Task instructions:
1 > In the text on broadband policy, what should accompany all policy recommendations?
2 > Extend the text on broadband policy by writing what would come after its final sentence.

Text passage:
+++
Broadband adoption is an input that is expected to improve economic growth and development, facilitate education and healthcare, and positively impact well being in a variety of other ways. As a result, broadband policy should be considered as part of a range of public policy choices that serve the same end, and all policy recommendations should be accompanied by a cost-benefit analysis. Our analysis suggests that broadband adoption is intimately tied to demand-side factors like income inequality and education, and policies directed at those factors may be more cost effective than supply-side subsidies and regulation.
+++
Records contained in a dataset
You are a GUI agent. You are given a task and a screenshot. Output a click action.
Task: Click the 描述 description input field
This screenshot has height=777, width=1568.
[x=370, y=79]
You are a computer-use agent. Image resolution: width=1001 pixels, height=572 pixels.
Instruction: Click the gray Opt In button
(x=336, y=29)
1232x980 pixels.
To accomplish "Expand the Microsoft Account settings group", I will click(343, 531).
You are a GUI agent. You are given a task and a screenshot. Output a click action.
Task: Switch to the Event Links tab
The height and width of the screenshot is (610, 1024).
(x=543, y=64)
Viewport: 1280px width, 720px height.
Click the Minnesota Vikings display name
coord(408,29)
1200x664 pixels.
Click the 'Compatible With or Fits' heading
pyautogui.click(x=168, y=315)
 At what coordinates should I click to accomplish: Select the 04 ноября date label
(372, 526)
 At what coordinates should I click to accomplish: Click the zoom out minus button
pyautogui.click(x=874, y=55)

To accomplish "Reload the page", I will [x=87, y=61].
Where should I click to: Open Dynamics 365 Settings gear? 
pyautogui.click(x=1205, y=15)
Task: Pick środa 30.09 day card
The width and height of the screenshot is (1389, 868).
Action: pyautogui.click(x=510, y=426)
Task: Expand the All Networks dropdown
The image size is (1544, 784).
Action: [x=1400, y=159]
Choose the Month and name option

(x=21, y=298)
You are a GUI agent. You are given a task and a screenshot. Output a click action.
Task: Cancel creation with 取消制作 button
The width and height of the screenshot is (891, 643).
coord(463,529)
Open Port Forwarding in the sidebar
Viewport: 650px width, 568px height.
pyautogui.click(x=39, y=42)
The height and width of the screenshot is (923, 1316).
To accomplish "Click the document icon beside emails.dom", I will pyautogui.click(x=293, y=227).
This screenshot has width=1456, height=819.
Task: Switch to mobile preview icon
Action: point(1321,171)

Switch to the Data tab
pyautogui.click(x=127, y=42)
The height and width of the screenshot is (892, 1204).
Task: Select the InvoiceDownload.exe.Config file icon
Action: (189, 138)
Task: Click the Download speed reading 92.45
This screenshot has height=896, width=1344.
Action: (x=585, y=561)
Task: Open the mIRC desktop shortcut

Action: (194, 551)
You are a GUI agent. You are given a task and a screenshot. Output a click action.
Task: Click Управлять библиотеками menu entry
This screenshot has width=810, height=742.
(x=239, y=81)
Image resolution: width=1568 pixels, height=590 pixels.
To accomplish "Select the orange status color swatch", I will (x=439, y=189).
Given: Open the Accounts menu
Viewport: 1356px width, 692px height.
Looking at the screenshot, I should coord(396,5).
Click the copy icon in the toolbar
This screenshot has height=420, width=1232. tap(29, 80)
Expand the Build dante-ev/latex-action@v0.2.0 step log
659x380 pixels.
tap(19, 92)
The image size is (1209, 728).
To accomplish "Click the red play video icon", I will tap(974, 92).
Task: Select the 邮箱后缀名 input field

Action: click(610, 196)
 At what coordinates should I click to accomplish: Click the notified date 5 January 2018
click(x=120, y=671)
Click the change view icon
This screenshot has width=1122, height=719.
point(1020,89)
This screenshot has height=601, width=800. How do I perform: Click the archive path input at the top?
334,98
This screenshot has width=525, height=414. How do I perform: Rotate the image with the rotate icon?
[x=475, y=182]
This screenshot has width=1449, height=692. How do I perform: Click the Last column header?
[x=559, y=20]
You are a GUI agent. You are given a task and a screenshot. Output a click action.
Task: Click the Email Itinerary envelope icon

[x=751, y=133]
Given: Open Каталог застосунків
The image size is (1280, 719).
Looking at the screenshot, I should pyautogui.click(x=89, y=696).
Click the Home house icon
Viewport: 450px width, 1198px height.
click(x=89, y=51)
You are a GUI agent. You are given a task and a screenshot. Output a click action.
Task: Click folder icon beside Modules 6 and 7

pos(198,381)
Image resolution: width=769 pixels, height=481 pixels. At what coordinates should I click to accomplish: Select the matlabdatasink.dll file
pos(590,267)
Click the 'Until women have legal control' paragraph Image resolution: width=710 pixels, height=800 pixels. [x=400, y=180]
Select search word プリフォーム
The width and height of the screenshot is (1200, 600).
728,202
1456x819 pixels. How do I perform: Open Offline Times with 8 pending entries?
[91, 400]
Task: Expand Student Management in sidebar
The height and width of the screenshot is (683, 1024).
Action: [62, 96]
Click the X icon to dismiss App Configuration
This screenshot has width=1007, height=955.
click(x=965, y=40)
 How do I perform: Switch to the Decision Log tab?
+++
The results:
1 > A cost-benefit analysis should accompany all policy recommendations.

2 >
II.An Empirical Approach to Analyzing the Conditions that Affect Broadband Penetration
The number of residential and business broadband connections per household varies considerably across the U.S. states. Table 1 presents data derived from the FCC’s June 2006 High Speed Internet Access Report and the Census Bureau. As of June 2006, perhousehold broadband subscription rates ranged from 0.87 in New Jersey to 0.25 in Mississippi—a difference of over 300%.[8] However, this outcome is less shocking when one considers that the average household income in New Jersey is more than twice that in Mississippi ($73,260 to $32,315), that nearly twice as people in New Jersey have a college degree or better than do so in Mississippi (28% to 16%), and that only 5% of households in New Jersey are classified as being rural while 51% of Mississippi households are in rural areas. At first glance, it appearseconomic endowments matter, so looking solely at raw subscription figures might paint an inaccurate picture on broadband adoption in the United States.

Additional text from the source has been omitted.